Spring yoga sequences should also include heart opening poses, which are wonderful counterposes to the winter hunch over, where we spend a lot of time bracing from the cold. Backbends and heart opening also tend to elevate the heart rate and build core strength as the muscles in the torso contract to stop any over dependency on the lower back.

Poses such as Camel, Reverse Warrior, Bow or Cobra all help to literally lift your heart towards the sky and create a toxin burning heat within the body, burning away the Ama.


Feeling well and making the absolute most of your body is critical for avoiding illness and discomfort. I love the saying ' look after your body, you have nowhere else to live'!


Join a (my!) Yoga Class!


Regularly practicing yoga will help you achieve a sense of wellness inside and out. Your whole body will feel more spacious and open, your mind will feel calmer and over time, you'll be able to go into the deeper elements of yoga which can change your whole life for the better!
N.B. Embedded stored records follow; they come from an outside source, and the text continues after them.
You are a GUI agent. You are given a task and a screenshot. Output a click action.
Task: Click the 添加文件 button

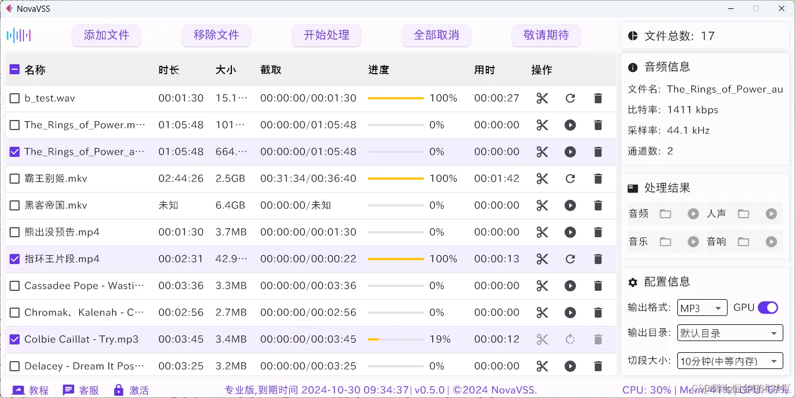click(x=106, y=35)
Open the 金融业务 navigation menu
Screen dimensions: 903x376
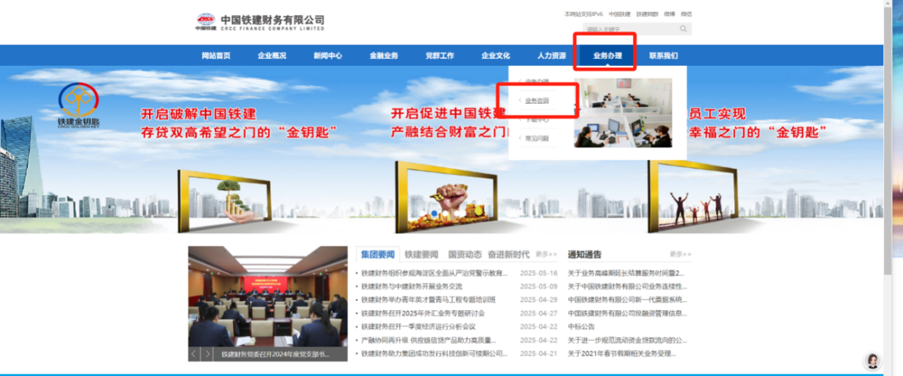point(384,56)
My Guildford or Woking based Yoga classes are always open to anyone who wishes to join and I hope you'll all feel welcome.


Yoga for All - Mixed Ability

This 7pm 60 minute class is a general flow for all levels and although has some tricky postures is designed to be accesible. Held at Winston Churchill Sports Centre on Hermitage Road, Woking


Gentle & Simple Yoga Class

My 6.45pm 60 minute simple and gentle yoga is held every Thursday night and is perfect for beginners or for those wishing for a slower class. Find us at Stoughton Methodist Church Hall on Stoughton Road, Guildford, Surrey.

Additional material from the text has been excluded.